For this reason, in a conventional character processing apparatus, frequently used character data is stored in a memory in advance as bitmap data together with a font size, or a recently used character font is stored as a cache in an output image state. In this case, a document is created by temporarily storing the character font stored in the memory as needed.

[0004]

However, in the above-mentioned conventional character processing apparatus, although a sufficient function can be exhibited when a document is created by using characters of the same font size, a recent word processor or DTP (Desk Top Pub
In a document processing device that creates a document in a so-called multi-point, multi-font environment, such as a text processing device, when displaying and printing using characters having a font size different from the font size stored in the memory, the Even if they were the same, new characters had to be recreated according to the font size.

That is, in the conventional character processing apparatus, a new character is created even if the character is infrequently used, and the newly created character is stored in the memory. As a result, a memory having a large storage capacity is mounted on the apparatus. In addition, since the characters with low use frequency are stored in the memory in the same manner as the characters with high use frequency as described above, there is a problem that the so-called cache efficiency is low.

[0006] Furthermore, the development of character data itself has become considerably faster with the recent increase in the processing speed of the CPU. However, when character data is stored in a disk device such as a hard disk, character data is input. Each time the disk device is accessed, there is a problem that the time required for searching and reading character data is relatively long.

SUMMARY OF THE INVENTION The present invention has been made in view of such problems, and a character processing apparatus and a character data processing apparatus capable of processing high-quality character data at high speed without increasing the storage capacity.

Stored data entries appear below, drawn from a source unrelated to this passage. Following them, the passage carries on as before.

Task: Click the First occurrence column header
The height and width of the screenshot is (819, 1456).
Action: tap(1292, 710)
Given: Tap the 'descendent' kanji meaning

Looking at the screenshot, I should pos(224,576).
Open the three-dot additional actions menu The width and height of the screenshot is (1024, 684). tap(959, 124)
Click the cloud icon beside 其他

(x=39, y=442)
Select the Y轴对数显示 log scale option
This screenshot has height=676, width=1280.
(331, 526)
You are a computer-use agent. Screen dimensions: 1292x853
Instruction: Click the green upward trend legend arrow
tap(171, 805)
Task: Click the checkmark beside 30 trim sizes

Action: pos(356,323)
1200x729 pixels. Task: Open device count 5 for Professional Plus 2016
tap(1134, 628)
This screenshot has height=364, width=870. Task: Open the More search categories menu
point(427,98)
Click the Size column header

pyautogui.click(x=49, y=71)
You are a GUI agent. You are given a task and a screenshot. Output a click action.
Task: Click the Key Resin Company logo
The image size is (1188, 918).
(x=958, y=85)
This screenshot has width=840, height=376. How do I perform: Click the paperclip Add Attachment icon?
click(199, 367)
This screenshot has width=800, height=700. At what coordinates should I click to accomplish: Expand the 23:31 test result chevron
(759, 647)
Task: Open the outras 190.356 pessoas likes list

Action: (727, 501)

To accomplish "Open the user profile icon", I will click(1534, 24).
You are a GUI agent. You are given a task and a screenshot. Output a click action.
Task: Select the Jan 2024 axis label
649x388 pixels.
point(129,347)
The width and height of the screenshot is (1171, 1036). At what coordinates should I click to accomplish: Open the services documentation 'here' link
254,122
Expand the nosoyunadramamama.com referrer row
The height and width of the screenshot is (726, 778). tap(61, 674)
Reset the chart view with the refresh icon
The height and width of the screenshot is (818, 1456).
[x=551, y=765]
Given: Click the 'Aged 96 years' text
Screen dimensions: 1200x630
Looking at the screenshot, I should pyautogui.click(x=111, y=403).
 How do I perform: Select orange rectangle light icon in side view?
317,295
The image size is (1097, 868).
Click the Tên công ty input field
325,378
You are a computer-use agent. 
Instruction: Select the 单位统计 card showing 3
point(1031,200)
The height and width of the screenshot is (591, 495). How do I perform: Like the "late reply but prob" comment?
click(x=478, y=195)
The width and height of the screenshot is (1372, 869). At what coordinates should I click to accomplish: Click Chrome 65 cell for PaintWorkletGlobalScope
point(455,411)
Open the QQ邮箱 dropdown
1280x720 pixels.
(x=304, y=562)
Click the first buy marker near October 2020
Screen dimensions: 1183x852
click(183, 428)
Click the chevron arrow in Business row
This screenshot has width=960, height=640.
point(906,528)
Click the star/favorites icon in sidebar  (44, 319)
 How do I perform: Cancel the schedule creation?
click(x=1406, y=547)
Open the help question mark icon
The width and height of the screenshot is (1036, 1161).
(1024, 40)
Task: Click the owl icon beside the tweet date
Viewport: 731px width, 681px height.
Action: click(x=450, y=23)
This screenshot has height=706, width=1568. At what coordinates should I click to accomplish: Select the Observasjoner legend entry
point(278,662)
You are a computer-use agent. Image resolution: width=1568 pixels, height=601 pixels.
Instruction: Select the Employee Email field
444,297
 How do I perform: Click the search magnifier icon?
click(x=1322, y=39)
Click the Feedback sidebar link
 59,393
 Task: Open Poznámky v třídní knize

It is an object to provide a processing method and a storage medium.

[0008]

In order to achieve the above object, a character processing apparatus according to the present invention comprises: storage means for storing a predetermined character code and font data corresponding to the predetermined character code; Storage means for copying and storing storage information stored in the storage means, wherein the storage means includes a character code registration area for registering a predetermined character code stored in the storage means, and a predetermined character group frequently used. Has a first storage area copied and stored from the storage means and a second storage area in which characters other than the predetermined character group can be copied and stored from the storage means. It is characterized by.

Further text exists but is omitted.